Pero a medida que la antorcha se consumía sin que yo viese signos de la bestia, mis pensamientos retornaban constantemente a la forma inmóvil de Vika, acostada en la caverna del Escarabajo de Oro.

Hacía varias semanas que no la veía, e imaginaba que la habían enviado a los túneles del Escarabajo de Oro varios días antes. ¿Por qué sólo ahora la criatura la había capturado? Y si era cierto que había sido capturada poco antes, ¿cómo había logrado sobrevivir todos esos días en la caverna? Quizá, me dije, al igual que el Gusano del Lodo, se había visto obligada a comer los restos de las víctimas anteriores del escarabajo; pero me parecía difícil creerlo, pues el estado de su cuerpo no indicaba una batalla prolongada y degradante contra el hambre.

¿Y cómo era posible, me preguntaba, que el Escarabajo de Oro no hubiese comenzado a devorar la carne delicada de la orgullosa belleza de Treve?

Comencé a pensar en las cinco extrañas protuberancias que anidaban tan grotescamente en ese hermoso cuerpo, y en lo que Misk me había dicho: que creía que sería demasiado tarde, porque se aproximaba el tiempo de la incubación.

Del fondo de mi corazón brotó un grito de horror, y me volví y corrí enloquecido desandando el camino.

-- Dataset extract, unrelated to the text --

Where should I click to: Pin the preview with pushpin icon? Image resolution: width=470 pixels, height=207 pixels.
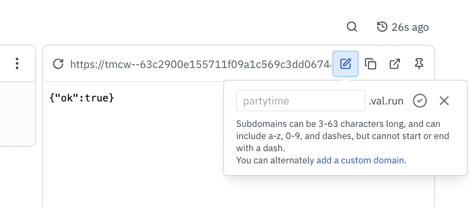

Varias veces tropecé contra salientes rocosos, y me lastimé los hombros y los muslos, pero no disminuí la velocidad de mi carrera hacia la caverna del Escarabajo de Oro. Ni siquiera necesité detenerme para identificar las pequeñas marcas que había dejado en los muros de los corredores con el fin de guiar mis pasos, porque ahora me parecía que conocía cada recodo y cada recoveco de los túneles, como si hubiera tenido un mapa bien detallado, fijo en la memoria.

Irrumpí en la caverna del Escarabajo de Oro y sostuve en alto la antorcha.

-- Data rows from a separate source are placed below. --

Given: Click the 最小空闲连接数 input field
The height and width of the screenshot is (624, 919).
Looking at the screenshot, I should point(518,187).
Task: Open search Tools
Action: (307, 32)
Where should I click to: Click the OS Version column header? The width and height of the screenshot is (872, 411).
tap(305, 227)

—¡Perdóname, Vika de Treve! —grité—. ¡Perdóname!

Me arrodillé al lado del cuerpo de la joven, y hundí la antorcha en un espacio, entre dos piedras del suelo.

En un lugar de su carne, distinguí los ojos relucientes de un organismo pequeño, dorado y del tamaño de una pequeña tortuga, que trataba de salir de su cáscara correosa. Con la espada extraje el huevo y lo aplasté, y destruí a su ocupante con el talón de mi sandalia.

Con cuidado, metódicamente, retiré un segundo huevo. Lo acerqué al oído. En su interior podían oírse arañazos insistentes y horribles, el movimiento de un organismo minúsculo y vivaz. También rompí ese huevo, y no descansé, hasta que destruí lo que había dentro.

Hice lo mismo con los tres huevos siguientes.

Después, tomé la espada y limpié el aceite de un costado del filo, y apliqué el acero reluciente a los labios de la joven de Treve. Cuando lo retiré, grité feliz, al ver un poco de humedad sobre el filo.

La apreté en mis brazos, y la sostuve contra mi pecho.

—Oh, muchacha de Treve —dije—. Vives.